Diana Radu, analyste actions chez Morningstar, a indiqué que les premières valorisations sont « inférieures aux estimations précédentes », tout en notant que des facteurs techniques pourraient également peser à court terme sur le titre Magnum.
« Magnum est basé aux Pays-Bas et sa cotation principale est à Euronext Amsterdam. Ainsi, contrairement à Unilever, il ne peut pas être inclus dans les indices FTSE UK. Par conséquent, les fonds indiciels britanniques qui reçoivent des actions Magnum lors de la scission mais qui se benchmarkent sur les indices FTSE UK sont contraints de vendre, ce qui exerce une pression baissière à court terme sur le cours après l'introduction », a-t-elle expliqué.
« Nous restons toutefois optimistes à long terme. En tant qu'entreprise indépendante, l'activité glaces bénéficie d'une nouvelle équipe de direction et d'une stratégie plus ciblée et spécifique à la catégorie », a-t-elle ajouté.
Le secteur de la construction résidentielle a également souffert de la remontée des rendements obligataires britanniques, avec Barratt Redrow en baisse de 4,0 % et Persimmon en recul de 3,5 %.
Cependant, Ami Galla, analyste actions chez Citi, estime qu'un rebond printanier devrait entraîner une revalorisation du secteur.

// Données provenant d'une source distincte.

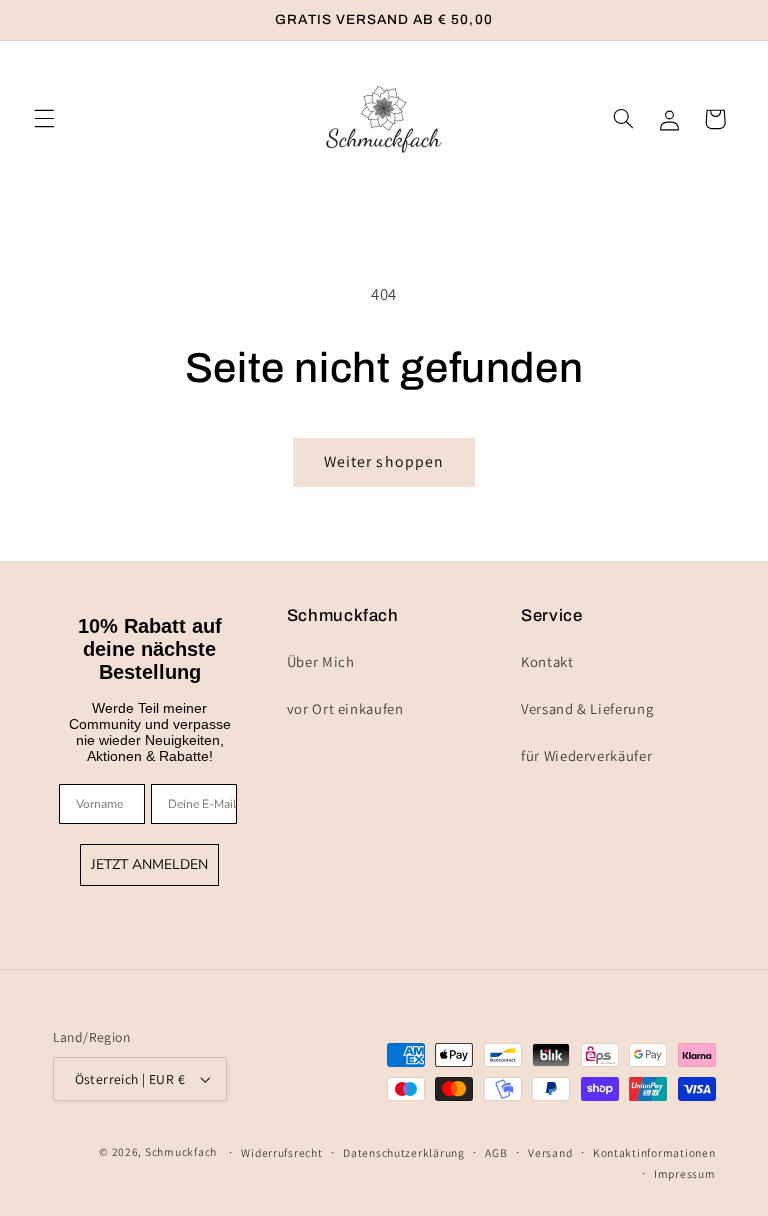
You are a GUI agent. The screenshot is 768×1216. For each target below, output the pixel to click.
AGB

« Nous conservons une vision positive du secteur jusqu'en 2026 pour les constructeurs de maisons de volume, qui devraient bénéficier d'une perspective de taux favorable ainsi que d'une amélioration progressive du contexte réglementaire », a-t-elle écrit dans une note de recherche.

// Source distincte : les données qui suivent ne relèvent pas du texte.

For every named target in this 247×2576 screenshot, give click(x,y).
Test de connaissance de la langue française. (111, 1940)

À la hausse, les valeurs de la défense ont progressé sur fond d'incertitude géopolitique persistante.
Babcock International a mené la hausse du FTSE 100, avec un gain de 2,6 %, suivi par BAE Systems, en hausse de 1,1 %.
Le fabricant aéronautique Rolls-Royce a été recherché, progressant de 2,1 % après avoir reçu une commande de la société de défense KNDS pour plus de 300 moteurs destinés aux chars Leopard 2.
Sur le FTSE 250, Kainos a bondi de 6,6 % après que Bank of America a relevé sa recommandation à « achat » contre « sous-performance ». Baltic Classifieds a rebondi de 5,9 % après de fortes baisses la semaine précédente consécutives à une publication jugée décevante.
Le baril de Brent était coté à 62,79 USD à la clôture de Londres lundi, contre 63,60 USD vendredi soir.
L'once d'or était cotée à 4 192,10 USD lundi, contre 4 208,77 USD précédemment.
Les plus fortes hausses du FTSE 100 ont été enregistrées par Babcock International (+30,00 pence à 1 176,00p), Scottish Mortgage Investment Trust (+25,00p à 1 094,50p), Polar Capital Technology Trust (+10,50p à 475,00p), Rolls Royce (+22,50p à 1 107,00p) et Prudential (+19,50p à 1 097,50p).
Les plus fortes baisses du FTSE 100 ont concerné Unilever (-296,00p à 4 160,00p), Barratt Redrow (-15,00p à 363,20p), JD Sports Fashion (-3,12p à 79,60p), Persimmon (-46,50p à 1 298,50p) et Entain (-24,00p à 735,20p).
Le calendrier économique de mardi prévoit une décision sur les taux en Australie dans la nuit et la publication des ventes au détail BRC au Royaume-Uni. La réunion de deux jours du FOMC débute aux États-Unis.
Le calendrier des entreprises britanniques pour mardi comprend les résultats semestriels du loueur de matériel Ashtead Group et du distributeur de cartes de voeux et cadeaux Moonpig.